:: ИСХОДНЫЙ ФРАГМЕНТ ::

А покуда всё это будет, надо жить. Под шум мотора под окном, под треск грузовика, нагружённого латышами.

Жить и надеяться.

На чудо, на спасение, на Мильерана, на Клемансо, на президента Соединенных Штатов.

Вообще говоря на то, чем жили все рабы при всех фараонах:

— Через две недели большевики кончатся, выдохнутся, погибнут, разлетятся, как пух с одуванчиков!..

В ожидании пока все пойдет пухом и прахом, как предсказывали лучшие умы, не мешает, однако, подтянуть животы, стиснуть зубы, смахнуть с лица контрреволюционное выражение, и через комиссара почт и телеграфов, Вадима Николаевича Подбельского, получить ордер на подлую машинку Примус, без торжества которой никакая революция в мире немыслима.

Подбельский, бывший репортёр «Русского слова» и бывший дорогой коллега, товарищ председателя Союза журналистов и писателей, хотя и большевик, но тоже глубоко свой парень.

Соображает, думает, мнётся, неловко ему, не по себе бедному, потом — Эх! Где наша не пропадала! — закрывает двери на все запоры и пишет крупным почерком голубиное слово:

— Выдать…

Жизнь прекрасна! Всё еще впереди! И военный коммунизм, и вобла, и вымирающее от голода Поволжье, и суд над адмиралом Щастным, и адмиральская пощёчина генералиссимусу Троцкому, и электрофикация облаков, и убийство в доме Ипатьева, и сифилис, и Апокалипсис, и сочинения Радека, и титул почётного Узбека Марселю Кашэну.

17-ый год на исходе.

Новых календарей не отпечатали, не успели, 31 декабря не отменено.

Перекличка нерасстрелянных состоится в доме Толмачёва, в «Алатре» в ночь под Новый год.

Последние римляне в смокингах. Баженов во фраке, дамы в бальных платьях, на актрисе Рейзен умопомрачительная шаль, прямо из Гренады, из Севильи, из Саламанки.

Собинов, председатель «Алатра», отсутствует; но погреб еще не реквизирован, заветный ключ крепко держит в руках Попелло-Давыдов.

По знаку оперного дирижёра Златина, на столах появляются водки, закуски, индейки, шампанское.

Охраняют входы Туржанский, будущий синеаст, и душка Берсенев, актёр Художественного Театра.

Лоло-Мунтшейн не расстаётся с моноклем, В. Н. Ильнарская не расстаётся с Лоло.

Называли их — Рампа и Жизнь.

В честь их театрального журнала и недавнего бракосочетания.

На маленькой эстраде Пётр Лопухин тонким детским фальцетом рассказывает «веселенькую» историю, которую знает вся Москва.

Лев Никулин читает свою фривольную поэму, написанную вне времени и вне пространства.

:::
:: ПРЕДОСТАВЛЕННЫЕ ДАННЫЕ ::

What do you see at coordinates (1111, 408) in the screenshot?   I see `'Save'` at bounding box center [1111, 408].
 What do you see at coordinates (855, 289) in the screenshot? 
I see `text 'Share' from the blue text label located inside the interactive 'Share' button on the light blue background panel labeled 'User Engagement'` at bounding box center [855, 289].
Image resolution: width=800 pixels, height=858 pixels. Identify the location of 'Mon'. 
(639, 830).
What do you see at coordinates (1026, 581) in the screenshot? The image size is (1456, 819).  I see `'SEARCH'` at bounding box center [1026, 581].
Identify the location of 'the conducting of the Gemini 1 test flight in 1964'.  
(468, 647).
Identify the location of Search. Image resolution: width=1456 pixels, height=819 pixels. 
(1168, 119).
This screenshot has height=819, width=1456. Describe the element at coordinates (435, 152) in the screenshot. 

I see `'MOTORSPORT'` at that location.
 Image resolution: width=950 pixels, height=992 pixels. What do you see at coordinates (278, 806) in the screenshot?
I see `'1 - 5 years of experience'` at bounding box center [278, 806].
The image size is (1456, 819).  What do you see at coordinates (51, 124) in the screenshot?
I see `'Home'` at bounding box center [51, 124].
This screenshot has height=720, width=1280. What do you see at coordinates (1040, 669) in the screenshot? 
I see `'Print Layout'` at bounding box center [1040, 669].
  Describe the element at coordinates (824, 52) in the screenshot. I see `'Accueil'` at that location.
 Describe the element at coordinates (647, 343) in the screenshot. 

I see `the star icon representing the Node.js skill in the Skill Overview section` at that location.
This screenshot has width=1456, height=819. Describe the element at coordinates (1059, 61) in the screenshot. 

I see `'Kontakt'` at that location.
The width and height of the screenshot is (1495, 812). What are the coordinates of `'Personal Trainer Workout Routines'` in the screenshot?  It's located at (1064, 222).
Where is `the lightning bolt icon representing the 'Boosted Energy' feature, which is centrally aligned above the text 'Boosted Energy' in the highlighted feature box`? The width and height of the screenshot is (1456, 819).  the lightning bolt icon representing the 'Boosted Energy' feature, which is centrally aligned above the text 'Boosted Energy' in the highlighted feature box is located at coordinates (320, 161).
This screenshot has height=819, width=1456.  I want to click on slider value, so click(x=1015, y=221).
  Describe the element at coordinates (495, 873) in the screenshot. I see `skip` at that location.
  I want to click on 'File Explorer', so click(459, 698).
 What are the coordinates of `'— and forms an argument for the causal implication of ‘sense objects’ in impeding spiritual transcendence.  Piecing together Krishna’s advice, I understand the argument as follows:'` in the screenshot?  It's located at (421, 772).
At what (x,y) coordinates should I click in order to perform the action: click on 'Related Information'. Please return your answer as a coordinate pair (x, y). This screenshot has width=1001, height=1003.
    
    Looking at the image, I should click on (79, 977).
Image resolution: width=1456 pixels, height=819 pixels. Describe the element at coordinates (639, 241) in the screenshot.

:::

### ЧТО НУЖНО СДЕЛАТЬ
Дословно перепишите часть исходного фрагмента, начиная со слов «Охраняют входы Туржанский, будущий» и заканчивая словами «и вне пространства.» включительно. Строки в этой работе не используются.

### ИТОГОВЫЙ РЕЗУЛЬТАТ
Охраняют входы Туржанский, будущий синеаст, и душка Берсенев, актёр Художественного Театра.

Лоло-Мунтшейн не расстаётся с моноклем, В. Н. Ильнарская не расстаётся с Лоло.

Называли их — Рампа и Жизнь.

В честь их театрального журнала и недавнего бракосочетания.

На маленькой эстраде Пётр Лопухин тонким детским фальцетом рассказывает «веселенькую» историю, которую знает вся Москва.

Лев Никулин читает свою фривольную поэму, написанную вне времени и вне пространства.